| By Big Radio News Staff |
Two Janesville Fire Department employees are among a team of highly trained firefighters sent to North Carolina to help victims of massive flooding from Hurricane Helene.
The Janesville firefighters and 14 others make up Wisconsin Task Force 1, the state’s urban search and rescue task force in western North Carolina.
Lead coordinator Wisconsin Emergency Management says that since Saturday, the firefighters have been performing searches on muddy, rough terrain in mountainous spots where floods have cut off communication to residents. Others have been engaged in swift water searches in flooded streams and rivers.
It’s part of a larger search and rescue effort throughout the 600-mile-wide flood zone that’s developed after Hurricane Helene tore inward and unleashed unprecedented, torrential rainstorms.
Janesville Deputy Fire Chief John McManus is a local coordinator for Task Force 1. He says the two firefighters Janesville sent are from a larger team on the fire department that’s specially trained for urban and water searches during disasters.
“Right now we have 10 current members on Task Force 1. We’ve got hundreds and hundreds of hours of training in. (Water rescue) ropes, and structural collapses and trench rescue,” McManus says.
McManus says it’s the first time Janesville fire department have sent any of its specially trained urban rescuers to a natural disaster out of state. McManus says the firefighters will bring back a wealth of new experiences he says will better prepare all of Task Force 1’s members for any future local 0r statewide disasters.

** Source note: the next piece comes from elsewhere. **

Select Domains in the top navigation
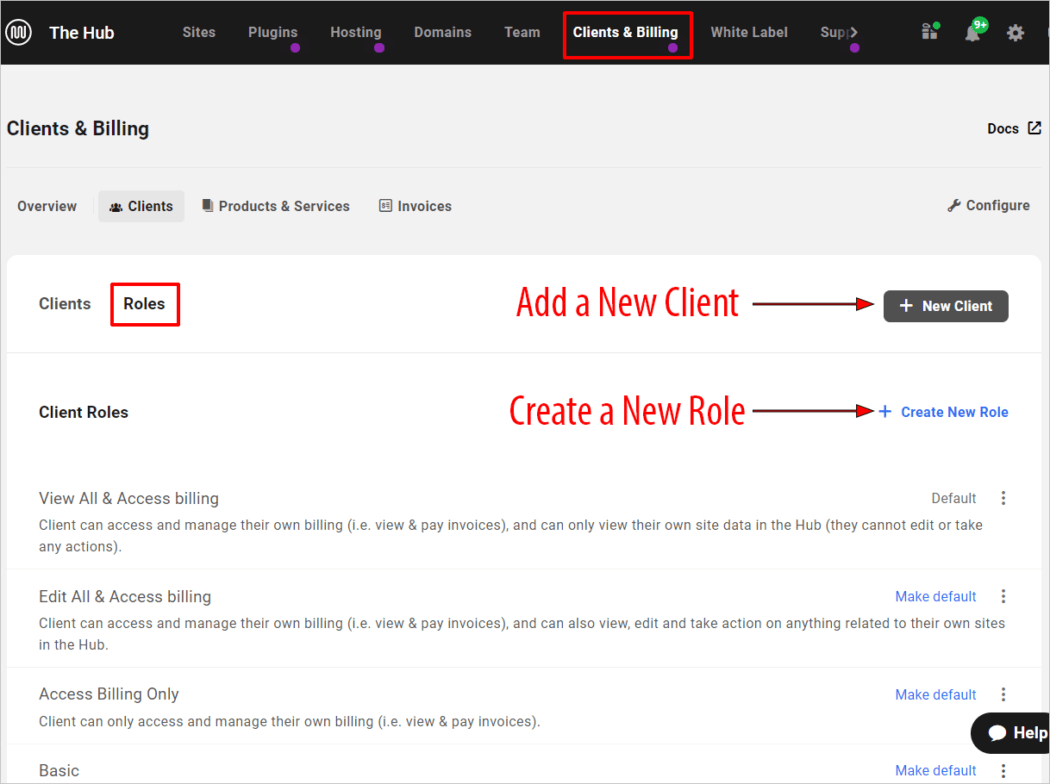 (443, 31)
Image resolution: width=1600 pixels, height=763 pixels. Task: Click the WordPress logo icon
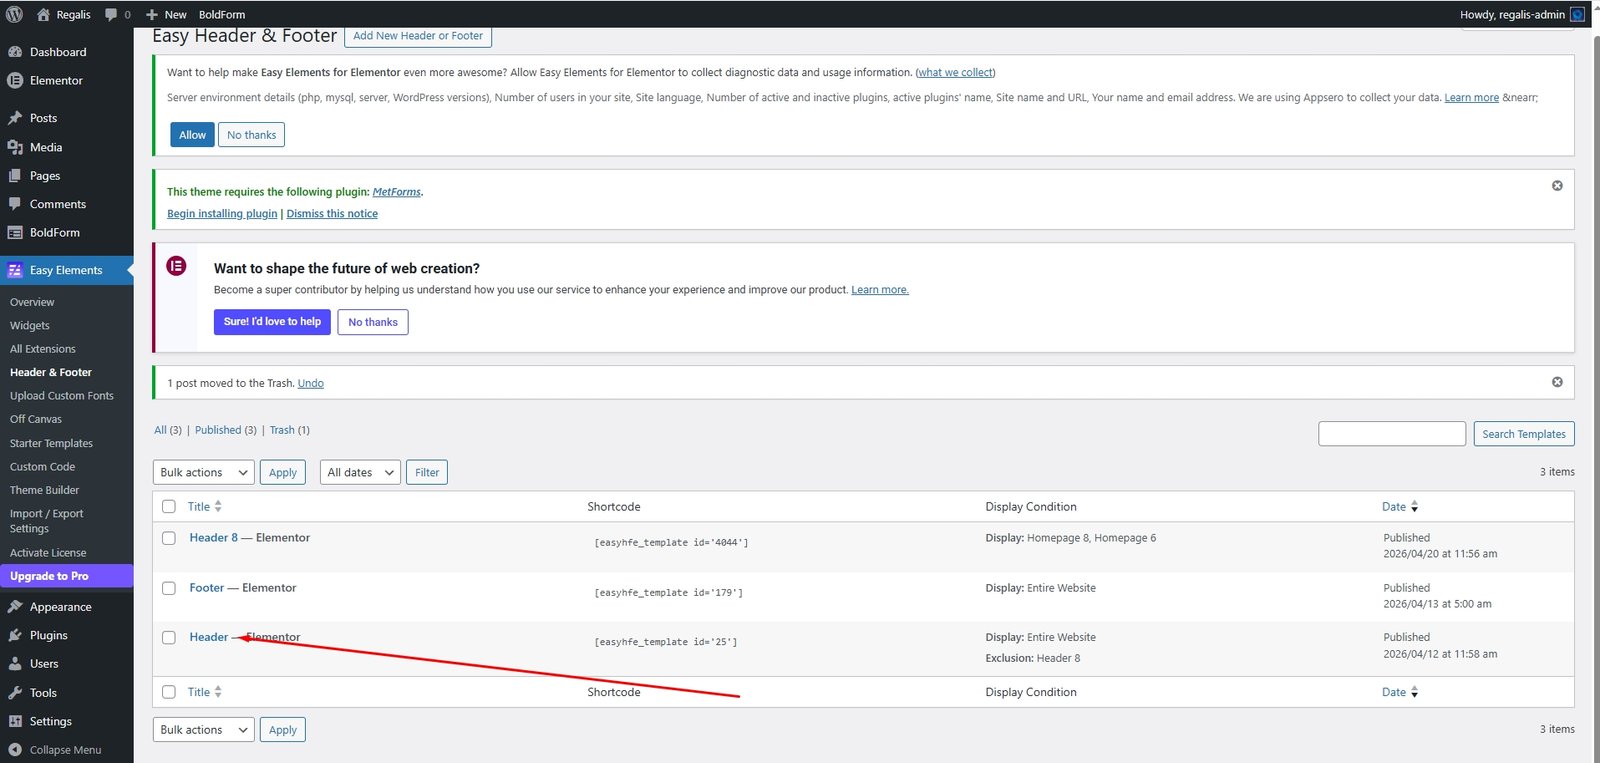point(14,14)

“If a community loses track of their people because the ‘big flood’ happens, or the ‘big storm’ comes through, that Wisconsin Task Force 1 is the closest urban search and rescue task force for the state of Wisconsin,” he says.
Other firefighters in Wisconsin’s Task Force 1 are from departments in the cities of Appleton, Fond du Lac, Green Bay, La Crosse, Neenah/Menasha, Oshkosh, and Superior.
McManus says he’s been in touch with the fire fighters as they work in a western county in North Carolina. He says he’s not at liberty to relay specific information about their assignments and experiences. But he says as of midweek, the members of the task force are well, and they’re in high spirits.
“They’re working hard. They’re being sent out on missions every day. Everyone, all 16 of them, are in good spirits,” McManus says. “They’re doing good work.”